The agency’s notification letter said it will investigate an allegation that “The University maintains a policy in its Student Handbook prohibiting students from engaging in same-sex romantic or sexual relationships, as well as from ‘cross-dressing or other actions deliberately discordant with birth gender.’”

REAP director, Paul Southwick, stated that “this action potentially affects hundreds of educational institutions and demonstrates that OCR has the power to investigate taxpayer-funded religious schools whose disciplinary or other policies discriminate against LGBTQ+ students.” 

But Southwick cautioned that: “Unfortunately, once an investigation is opened, these Title IX complaints will likely ultimately be dismissed once the school asserts a religious exemption. That’s why our Title IX lawsuit challenging the validity of the religious exemption is so important.”  
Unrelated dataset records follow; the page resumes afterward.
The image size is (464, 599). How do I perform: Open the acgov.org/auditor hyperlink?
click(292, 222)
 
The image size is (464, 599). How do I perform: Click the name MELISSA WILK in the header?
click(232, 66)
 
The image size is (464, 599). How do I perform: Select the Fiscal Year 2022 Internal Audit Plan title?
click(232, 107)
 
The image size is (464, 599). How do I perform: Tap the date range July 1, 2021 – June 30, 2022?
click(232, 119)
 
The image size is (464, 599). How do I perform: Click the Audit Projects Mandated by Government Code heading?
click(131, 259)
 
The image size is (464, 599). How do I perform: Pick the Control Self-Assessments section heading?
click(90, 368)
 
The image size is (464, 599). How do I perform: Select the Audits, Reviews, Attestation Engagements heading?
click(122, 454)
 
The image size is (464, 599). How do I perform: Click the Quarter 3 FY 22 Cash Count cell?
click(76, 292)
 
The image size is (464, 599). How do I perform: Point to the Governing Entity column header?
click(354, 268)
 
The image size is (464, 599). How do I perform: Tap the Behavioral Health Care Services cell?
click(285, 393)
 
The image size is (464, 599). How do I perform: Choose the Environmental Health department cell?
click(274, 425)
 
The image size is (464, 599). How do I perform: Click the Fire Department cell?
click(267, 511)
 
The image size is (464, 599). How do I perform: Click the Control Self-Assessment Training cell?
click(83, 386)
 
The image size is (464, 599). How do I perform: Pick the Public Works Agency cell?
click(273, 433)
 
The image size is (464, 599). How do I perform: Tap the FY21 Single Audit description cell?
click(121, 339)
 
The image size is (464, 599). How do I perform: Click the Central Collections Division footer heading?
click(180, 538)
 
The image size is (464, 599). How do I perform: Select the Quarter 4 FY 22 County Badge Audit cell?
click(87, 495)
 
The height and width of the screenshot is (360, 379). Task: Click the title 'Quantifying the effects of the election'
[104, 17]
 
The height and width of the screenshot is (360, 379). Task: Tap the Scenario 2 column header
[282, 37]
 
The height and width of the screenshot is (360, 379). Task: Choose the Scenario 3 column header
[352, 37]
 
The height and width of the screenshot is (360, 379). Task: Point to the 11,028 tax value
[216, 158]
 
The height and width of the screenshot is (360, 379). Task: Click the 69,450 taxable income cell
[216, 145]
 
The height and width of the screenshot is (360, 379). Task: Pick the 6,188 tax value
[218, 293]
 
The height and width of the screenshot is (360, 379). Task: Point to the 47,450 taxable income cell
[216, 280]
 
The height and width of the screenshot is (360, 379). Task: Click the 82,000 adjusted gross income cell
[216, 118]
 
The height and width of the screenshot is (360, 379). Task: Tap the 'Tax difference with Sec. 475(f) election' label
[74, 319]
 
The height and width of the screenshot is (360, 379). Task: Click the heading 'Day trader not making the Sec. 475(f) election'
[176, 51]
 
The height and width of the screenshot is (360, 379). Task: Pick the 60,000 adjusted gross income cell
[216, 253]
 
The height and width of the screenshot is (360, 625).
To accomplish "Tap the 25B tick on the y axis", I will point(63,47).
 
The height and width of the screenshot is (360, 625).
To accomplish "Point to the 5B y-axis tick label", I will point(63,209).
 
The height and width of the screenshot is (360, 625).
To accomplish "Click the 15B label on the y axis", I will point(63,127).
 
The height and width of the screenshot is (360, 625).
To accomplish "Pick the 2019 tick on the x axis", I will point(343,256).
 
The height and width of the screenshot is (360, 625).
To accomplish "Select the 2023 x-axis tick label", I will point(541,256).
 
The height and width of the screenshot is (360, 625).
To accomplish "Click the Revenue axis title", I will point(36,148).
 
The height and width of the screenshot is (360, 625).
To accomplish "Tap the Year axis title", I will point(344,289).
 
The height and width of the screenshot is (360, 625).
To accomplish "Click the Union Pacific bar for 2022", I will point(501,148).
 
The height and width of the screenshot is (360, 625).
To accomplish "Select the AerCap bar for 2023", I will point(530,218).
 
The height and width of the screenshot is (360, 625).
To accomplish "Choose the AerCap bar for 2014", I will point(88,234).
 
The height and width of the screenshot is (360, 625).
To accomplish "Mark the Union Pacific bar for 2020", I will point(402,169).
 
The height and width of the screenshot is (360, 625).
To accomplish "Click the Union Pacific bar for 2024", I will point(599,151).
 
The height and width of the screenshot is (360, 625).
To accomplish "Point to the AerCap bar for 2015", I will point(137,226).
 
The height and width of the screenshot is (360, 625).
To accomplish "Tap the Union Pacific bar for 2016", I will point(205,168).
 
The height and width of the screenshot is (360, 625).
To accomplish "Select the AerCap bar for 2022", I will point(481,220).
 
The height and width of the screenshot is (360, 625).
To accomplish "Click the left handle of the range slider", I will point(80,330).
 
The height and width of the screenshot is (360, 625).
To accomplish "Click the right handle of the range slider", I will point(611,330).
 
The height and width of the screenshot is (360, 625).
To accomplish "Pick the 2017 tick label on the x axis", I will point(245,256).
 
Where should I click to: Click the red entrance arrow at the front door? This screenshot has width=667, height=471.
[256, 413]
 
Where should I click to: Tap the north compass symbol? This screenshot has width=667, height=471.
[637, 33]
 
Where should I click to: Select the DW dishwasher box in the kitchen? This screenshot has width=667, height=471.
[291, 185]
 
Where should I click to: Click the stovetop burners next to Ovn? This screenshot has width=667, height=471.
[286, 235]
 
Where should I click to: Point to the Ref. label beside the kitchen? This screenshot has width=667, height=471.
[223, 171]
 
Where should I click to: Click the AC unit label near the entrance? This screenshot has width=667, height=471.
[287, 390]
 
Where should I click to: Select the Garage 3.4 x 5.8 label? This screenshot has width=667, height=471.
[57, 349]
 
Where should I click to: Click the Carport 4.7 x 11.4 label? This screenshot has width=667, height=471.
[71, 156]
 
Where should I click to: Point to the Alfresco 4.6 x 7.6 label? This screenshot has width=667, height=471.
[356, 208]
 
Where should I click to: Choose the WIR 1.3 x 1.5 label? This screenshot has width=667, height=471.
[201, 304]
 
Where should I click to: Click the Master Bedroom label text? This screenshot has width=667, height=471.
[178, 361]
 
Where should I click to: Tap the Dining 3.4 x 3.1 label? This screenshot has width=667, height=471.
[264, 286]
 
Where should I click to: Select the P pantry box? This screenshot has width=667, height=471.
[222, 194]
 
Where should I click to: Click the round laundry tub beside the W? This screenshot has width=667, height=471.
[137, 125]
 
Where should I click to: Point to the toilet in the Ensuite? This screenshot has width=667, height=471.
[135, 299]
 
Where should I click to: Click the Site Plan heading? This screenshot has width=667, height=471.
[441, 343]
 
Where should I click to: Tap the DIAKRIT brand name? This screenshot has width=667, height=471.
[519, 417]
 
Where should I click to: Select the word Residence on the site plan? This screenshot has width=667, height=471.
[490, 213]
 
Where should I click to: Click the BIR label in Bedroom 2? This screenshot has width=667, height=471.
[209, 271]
Gary Campbell was expelled from Clarks Summit University (CSU) in 2019 and barred from reapplying with just a few credits left before graduation. His sexual orientation was the stated reason for the school’s actions. 
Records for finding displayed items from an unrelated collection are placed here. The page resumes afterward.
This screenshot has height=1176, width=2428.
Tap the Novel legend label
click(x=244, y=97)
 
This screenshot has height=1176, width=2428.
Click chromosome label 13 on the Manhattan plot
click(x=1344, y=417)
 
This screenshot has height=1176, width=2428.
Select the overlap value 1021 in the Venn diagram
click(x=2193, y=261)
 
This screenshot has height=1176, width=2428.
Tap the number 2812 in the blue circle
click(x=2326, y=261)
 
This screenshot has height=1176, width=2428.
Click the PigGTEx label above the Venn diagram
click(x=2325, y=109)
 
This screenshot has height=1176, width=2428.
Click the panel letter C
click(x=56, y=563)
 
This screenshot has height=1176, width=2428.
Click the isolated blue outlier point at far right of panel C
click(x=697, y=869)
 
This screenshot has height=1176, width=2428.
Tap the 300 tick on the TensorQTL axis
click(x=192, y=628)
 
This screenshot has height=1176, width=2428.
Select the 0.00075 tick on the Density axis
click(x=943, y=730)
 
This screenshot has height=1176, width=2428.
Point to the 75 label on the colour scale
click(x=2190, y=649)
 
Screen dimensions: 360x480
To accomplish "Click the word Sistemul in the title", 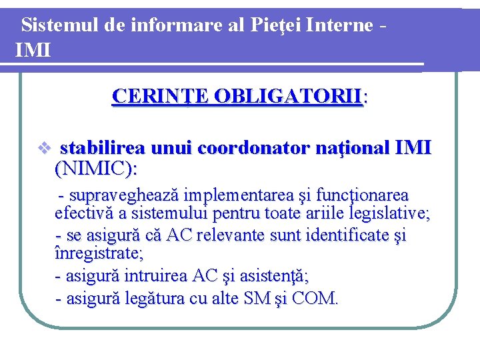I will (x=61, y=25).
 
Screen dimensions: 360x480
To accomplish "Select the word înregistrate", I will (x=98, y=253).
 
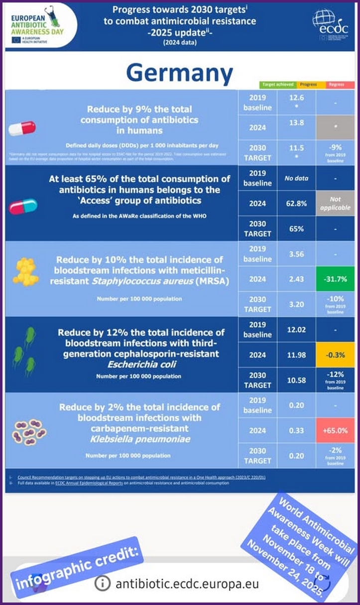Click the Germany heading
(179, 73)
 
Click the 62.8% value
(297, 203)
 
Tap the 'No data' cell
(297, 178)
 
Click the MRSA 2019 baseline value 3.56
(297, 254)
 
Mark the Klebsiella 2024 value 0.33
(297, 431)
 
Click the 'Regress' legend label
(337, 85)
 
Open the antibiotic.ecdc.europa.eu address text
(187, 584)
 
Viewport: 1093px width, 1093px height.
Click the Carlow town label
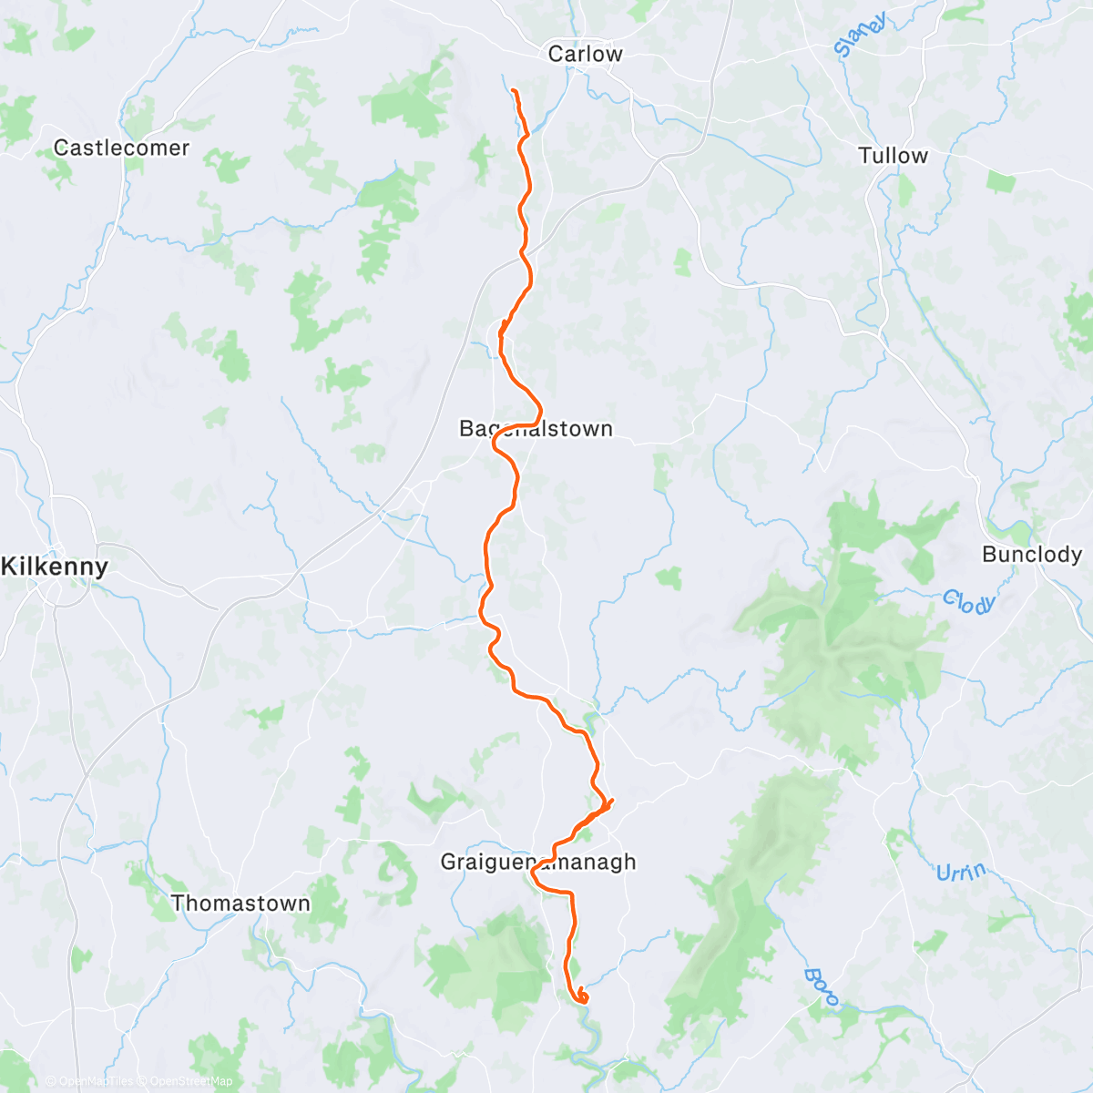(x=585, y=54)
Upon learning of the Title IX investigation, Campbell commented, “I am crying, because for a while I thought what happened at Clarks Summit was my fault, that I was the one who messed up by going to this school. Now I have the REAP attorneys believing that I was being discriminated against and standing up for me, when nobody stood up for me during those 11+ years I went to that school.”

Campbell further states that “Now the Office for Civil Rights is saying they are diving in deep, that there is value in this investigation. They’re saying there are red flags here, and that helps me rid my mind of a lot of self-gaslighting and doubt, brainwashing that I was at fault. This whole process is therapeutic for me.”

Campbell is one of approximately 40 plaintiffs in a class action lawsuit filed by REAP against the DOE in March 2021 challenging the constitutionality of the religious exemption to Title IX, a law prohibiting discrimination on the basis of sex by schools receiving Federal financial assistance. REAP has filed Title IX complaints on behalf of most of the plaintiffs.